Greek Lemon And Egg Soup – Avgolemoni

Greek lemon and egg soup – Avgolemoni


Avgolemoni – the soup to cure it all

Avgolemoni is one of the most popular Greek soups. It is very high up the list together with lentil soup, youvarlakia with avgolemono (meatball soup) and psarosoupa (fish soup). The name essentially translates to “egg and lemon”.

As young children in Cyprus/Greece whenever we get sick mums/grandmothers would often make avgolemoni with chicken. Or even if we were upset and were feeling down – avgolemoni was always the cure! And I’m pretty sure all Cypriot and Greek children can relate to that. It is also one of the soups that we make on Easter Saturday after we go home at night from church. If you say avgolemoni to anyone that has eaten it before, automatically they would think of a homely and soothing meal.

Image of some of the ingredients needed - lemon, egg and rice

The ingredients

The ingredients to make avgolemoni are so basic and I think are staples at every home (a Greek one anyway): egg, lemon, rice and chicken. When combined together it makes a creamy and sour soup. To make the soup you essentially boil chicken and rice and then add the avgolemono mixture. I usually use individual pieces rather than a whole chicken to reduce the cooking time but either works very well.

Image of the ingredients needed to make the avgolemono

The avgolemono

When I was a young teenager I remember I called my aunty to ask her how to make this soup.
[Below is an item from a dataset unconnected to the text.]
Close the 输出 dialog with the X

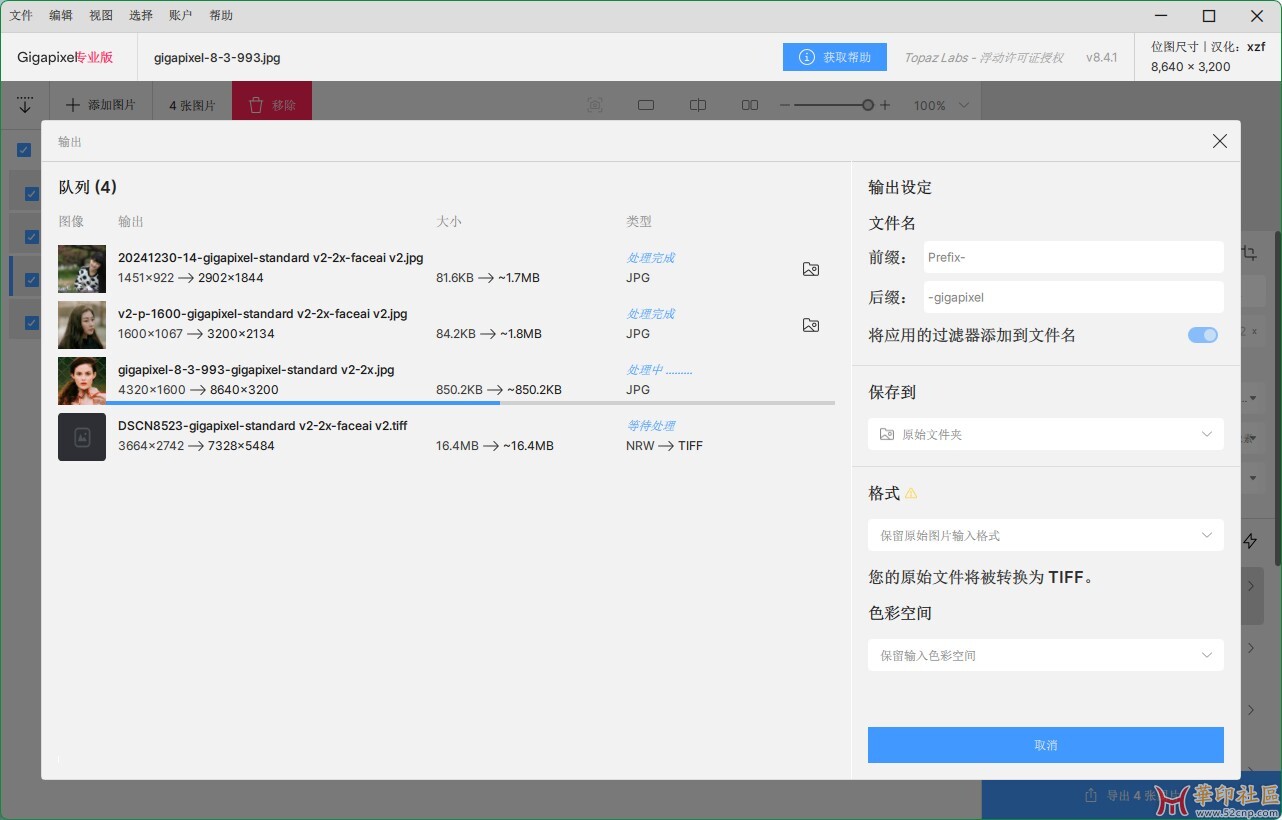pyautogui.click(x=1219, y=141)
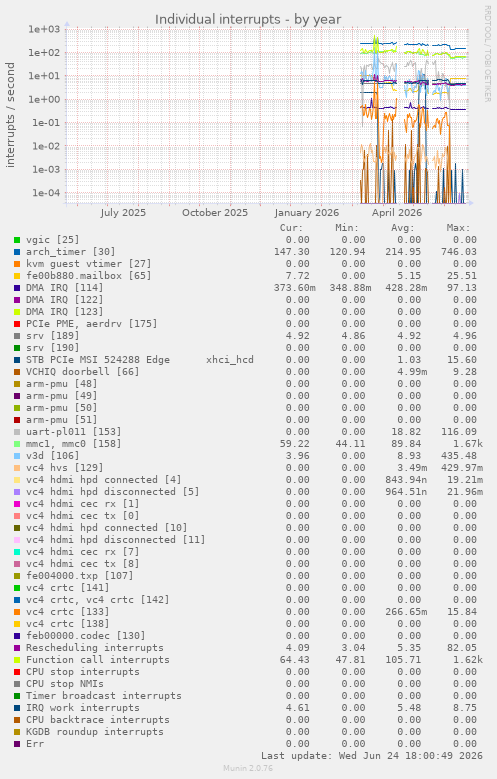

She warned me that, “The hardest part is to successfully make the avgolemono without curdling it”. Needless to say my first try was not successful but my dad was too nice not to eat it haha

The three most important thing that I learnt over the years making this soup are:

  1. Allow the eggs to come to room temperature
  2. Don’t add the chicken stock directly in the eggs
  3. Slowly add the avgolemono in the stock once it is done.

Image of the essential add ons for the soup

The additions

To enjoy this soup, I always serve it with the shredded chicken, small pieces of halloumi, bread rusks (paximadia) and cracked pepper. So in a mouthful you have the creamy and sour taste of the soup, the crunchiness of the rusks and saltiness from the halloumi. It is all a match made in heaven!